= Primavera (software) =

Enterprise project portfolio management software

Primavera is an enterprise project portfolio management software. It includes project management, scheduling, risk analysis, opportunity management, resource management, collaboration and control capabilities, and integrates with other enterprise software such as Oracle and SAP’s ERP systems. Primavera was launched in 1983 by Primavera Systems Inc. which was acquired by Oracle Corporation in 2008.

==History==

===Founders===
Primavera was founded in the spring of 1983 by Joel Koppelman and Dick Faris. It was headquartered at Three Bala Plaza West in Bala Cynwyd Pennsylvania, USA.

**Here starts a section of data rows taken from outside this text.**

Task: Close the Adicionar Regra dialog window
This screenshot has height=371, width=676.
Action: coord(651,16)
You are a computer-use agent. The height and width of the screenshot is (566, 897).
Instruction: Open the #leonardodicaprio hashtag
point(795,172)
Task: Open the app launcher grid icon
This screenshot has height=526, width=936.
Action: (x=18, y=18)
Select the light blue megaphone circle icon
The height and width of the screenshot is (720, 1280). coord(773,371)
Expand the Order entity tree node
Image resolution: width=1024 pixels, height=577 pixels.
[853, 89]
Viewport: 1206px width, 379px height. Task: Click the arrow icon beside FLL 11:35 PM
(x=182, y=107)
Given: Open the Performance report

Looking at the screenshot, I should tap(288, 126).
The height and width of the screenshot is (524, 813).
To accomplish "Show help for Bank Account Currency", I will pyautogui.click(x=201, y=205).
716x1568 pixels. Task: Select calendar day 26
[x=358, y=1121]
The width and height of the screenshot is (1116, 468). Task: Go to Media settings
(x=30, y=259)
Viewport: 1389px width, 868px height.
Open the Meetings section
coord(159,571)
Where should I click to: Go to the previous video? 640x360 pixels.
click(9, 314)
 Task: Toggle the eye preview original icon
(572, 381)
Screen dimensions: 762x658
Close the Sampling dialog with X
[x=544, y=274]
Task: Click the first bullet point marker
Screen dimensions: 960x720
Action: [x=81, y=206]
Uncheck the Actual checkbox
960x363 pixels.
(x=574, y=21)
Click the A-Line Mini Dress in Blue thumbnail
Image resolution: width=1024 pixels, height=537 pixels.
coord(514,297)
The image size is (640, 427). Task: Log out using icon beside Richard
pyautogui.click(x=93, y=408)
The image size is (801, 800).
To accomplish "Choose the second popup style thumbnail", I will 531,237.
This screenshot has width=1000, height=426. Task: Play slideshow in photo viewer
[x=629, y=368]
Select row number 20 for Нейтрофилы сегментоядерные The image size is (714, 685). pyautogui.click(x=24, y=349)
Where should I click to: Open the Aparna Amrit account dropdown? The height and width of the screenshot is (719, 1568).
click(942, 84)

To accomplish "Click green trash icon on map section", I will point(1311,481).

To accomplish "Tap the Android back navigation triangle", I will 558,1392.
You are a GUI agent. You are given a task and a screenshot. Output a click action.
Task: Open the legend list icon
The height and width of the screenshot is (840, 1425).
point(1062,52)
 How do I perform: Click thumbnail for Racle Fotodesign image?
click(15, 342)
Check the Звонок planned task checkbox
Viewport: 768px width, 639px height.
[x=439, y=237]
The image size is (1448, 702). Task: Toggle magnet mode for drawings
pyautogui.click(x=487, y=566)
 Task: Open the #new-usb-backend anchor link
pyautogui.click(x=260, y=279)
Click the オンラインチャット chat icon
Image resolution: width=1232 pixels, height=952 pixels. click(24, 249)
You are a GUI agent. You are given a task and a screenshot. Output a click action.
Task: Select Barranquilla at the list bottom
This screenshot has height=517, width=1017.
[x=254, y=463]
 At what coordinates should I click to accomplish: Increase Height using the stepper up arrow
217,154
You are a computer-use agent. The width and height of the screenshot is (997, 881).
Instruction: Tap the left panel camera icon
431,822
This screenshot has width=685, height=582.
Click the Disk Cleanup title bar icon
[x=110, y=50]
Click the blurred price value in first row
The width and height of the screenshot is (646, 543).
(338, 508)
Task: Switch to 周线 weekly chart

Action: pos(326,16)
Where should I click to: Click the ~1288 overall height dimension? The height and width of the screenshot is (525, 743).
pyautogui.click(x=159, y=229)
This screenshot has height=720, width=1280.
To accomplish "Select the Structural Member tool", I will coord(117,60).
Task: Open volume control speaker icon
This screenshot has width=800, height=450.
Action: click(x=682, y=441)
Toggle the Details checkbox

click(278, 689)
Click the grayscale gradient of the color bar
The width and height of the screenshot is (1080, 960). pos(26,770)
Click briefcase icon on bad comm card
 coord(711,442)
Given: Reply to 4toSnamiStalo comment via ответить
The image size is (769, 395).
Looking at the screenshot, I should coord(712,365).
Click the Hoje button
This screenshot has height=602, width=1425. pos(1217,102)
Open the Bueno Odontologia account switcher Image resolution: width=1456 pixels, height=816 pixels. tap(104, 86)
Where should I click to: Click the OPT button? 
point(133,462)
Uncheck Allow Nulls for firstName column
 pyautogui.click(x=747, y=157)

===Products and versions ===

The company produced many products over the years including:

- Finest Hour
- Parade
- Primavera Project Planner (P3)
- Monte Carlo
- SureTrak
- Expedition - which was rebranded Contract Manager
- P3e and TeamPlay - which were rebranded as P6

As of 2008 Primavera Systems supported long-established products - P3 and SureTrak - and the newer P6 version. The long-standing P3 product in its various forms was used by 25% of the heavy construction industry, its predominant customer base; the next most popular software was used by 11%. Nearly 40% of general contractors with an annual revenue of $5M to $10M used Primavera P3. In comparison, the P6 version did not register in a CFMA 2008 survey of the United States construction industry. The Primavera Project Planner DOS core launched in 1983 and the P3 Windows interface launched in 1994.

With the acquisition of Eagle Ray, Primavera launched P3e version 1.0 in 1999 as an enterprise version of their very successful P3 planning tool. P3e and later P6 was not an evolution of the older P3 product. P3e (aka P6) was built from the ground-up as an enterprise-class client-server project planning tool.

After a 27-year version life, Oracle ceased sales of the P3 and SureTrak versions on December 31, 2010.

In 2012, Primavera P6 EPPM Upgrade Release 8.2 added capabilities for governance, project-team participation, and project visibility. Mobile PPM was introduced through Primavera’s P6 Team Member for iPhone and Team Member Web Interface, to streamline communications between project team members in the field and in the office. In addition, Primavera P6 Analytics Release 2.0 gained new enterprise-reporting tools and dashboards for monitoring and analyzing performance data, including geospatial analysis. Organizations could also investigate comparative trends and cause-and-effect in multiple projects with Primavera Contract Management Release 14 as it included the report-writing capabilities of Oracle Business Intelligence Publisher.

In April 2013, Oracle Corporation announced the release of version 8.4 of Primavera P6 Enterprise Project Portfolio Management. This version incorporated material from Oracle's acquisitions of Skire and Instantis in 2012.

==Use in ransomware==
Primavera has been targeted by expert extortionists as a way to efficiently compromise digital business assets through fixable software security flaws, leading to a higher return in the usage of ransomware. A security patch is available for most of such exploits.